We Built Our Own PR Agents, and You Can Too

$20 for an AI code review? 😔 Building your own PR agent for pennies? 😏

Insights

Mar 27, 2026

12 min read

Brian Giori

Former Head of Engineering, MCP+Experiment, Amplitude

Colorful marbles sliding through a bendy path, suggesting code reviews

This article was originally published on X/Twitter. Read the original here.

Anthropic’s Claude Code Action, OpenAI’s Codex GitHub Action, Cursor’s Bugbot Autofix—everyone is shipping PR review bots right now, and they all want you to pay a premium.

These tools are great for generic code review, but what about everything else? What if you want an agent that adds analytics instrumentation to new features, auto-generates missing test coverage, keeps documentation in sync with code changes, or enforces internal API patterns your team cares about—and does it as a PR with human review and one-click publishing?

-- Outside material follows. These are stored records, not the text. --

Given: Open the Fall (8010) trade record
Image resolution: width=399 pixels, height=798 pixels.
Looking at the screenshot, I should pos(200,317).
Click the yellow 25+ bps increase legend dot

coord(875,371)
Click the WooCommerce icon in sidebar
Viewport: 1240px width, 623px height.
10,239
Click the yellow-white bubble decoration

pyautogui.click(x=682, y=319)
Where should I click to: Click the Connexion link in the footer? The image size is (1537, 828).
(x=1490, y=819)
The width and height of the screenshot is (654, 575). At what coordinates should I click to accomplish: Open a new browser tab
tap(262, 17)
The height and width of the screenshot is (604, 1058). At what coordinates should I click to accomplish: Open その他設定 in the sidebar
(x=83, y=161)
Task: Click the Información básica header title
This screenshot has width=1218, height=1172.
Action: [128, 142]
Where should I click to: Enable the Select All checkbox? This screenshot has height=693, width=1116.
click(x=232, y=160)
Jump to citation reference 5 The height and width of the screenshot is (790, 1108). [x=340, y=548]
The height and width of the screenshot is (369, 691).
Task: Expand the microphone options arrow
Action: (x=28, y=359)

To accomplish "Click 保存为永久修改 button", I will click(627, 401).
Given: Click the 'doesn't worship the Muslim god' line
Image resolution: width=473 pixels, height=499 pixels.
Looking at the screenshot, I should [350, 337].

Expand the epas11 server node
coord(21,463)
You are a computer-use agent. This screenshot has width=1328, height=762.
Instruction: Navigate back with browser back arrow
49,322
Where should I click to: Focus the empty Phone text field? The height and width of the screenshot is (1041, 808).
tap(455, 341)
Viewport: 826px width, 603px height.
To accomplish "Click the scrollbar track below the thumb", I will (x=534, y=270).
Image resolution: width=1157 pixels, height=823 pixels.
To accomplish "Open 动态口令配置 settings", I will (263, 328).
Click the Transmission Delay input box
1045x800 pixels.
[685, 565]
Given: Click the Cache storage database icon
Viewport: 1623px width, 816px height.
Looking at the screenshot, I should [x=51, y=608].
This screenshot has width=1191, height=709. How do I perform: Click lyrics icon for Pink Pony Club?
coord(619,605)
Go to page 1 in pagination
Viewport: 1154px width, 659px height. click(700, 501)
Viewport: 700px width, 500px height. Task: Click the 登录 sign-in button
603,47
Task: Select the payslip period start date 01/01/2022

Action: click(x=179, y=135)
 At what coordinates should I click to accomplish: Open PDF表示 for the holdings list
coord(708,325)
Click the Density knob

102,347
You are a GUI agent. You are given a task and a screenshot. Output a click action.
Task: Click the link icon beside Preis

The pattern I describe in this article scales to any of those use cases. It’s a generic workflow for running custom agent skills on pull requests: the agent reads the diff, does its work in an isolated sandbox, pushes to a separate branch, posts a review with inline comments, and gives the author a one-click button to merge. Swap the skill, and you have a completely different agent.

We shamelessly stole this workflow pattern from @cursor_ai’s Bugbot Autofix, which we use across all our repos internally. Bugbot’s approach is elegant: the agent makes its fix, pushes it to a separate branch, then posts a PR comment with a one-click button to merge the changes in. The human reviews the diff and decides. We generalized that pattern into something you can plug any skill into.

Our first use case: Automatic event tracking at Amplitude

At @Amplitude_HQ, we’re building PR agents that automatically add event tracking instrumentation to pull requests. No human has to think about what to track, write the code, or review whether the analytics are correct. The agent reads the diff, decides what matters, writes the tracking code, validates it compiles, and posts a review—all before the author asks for review.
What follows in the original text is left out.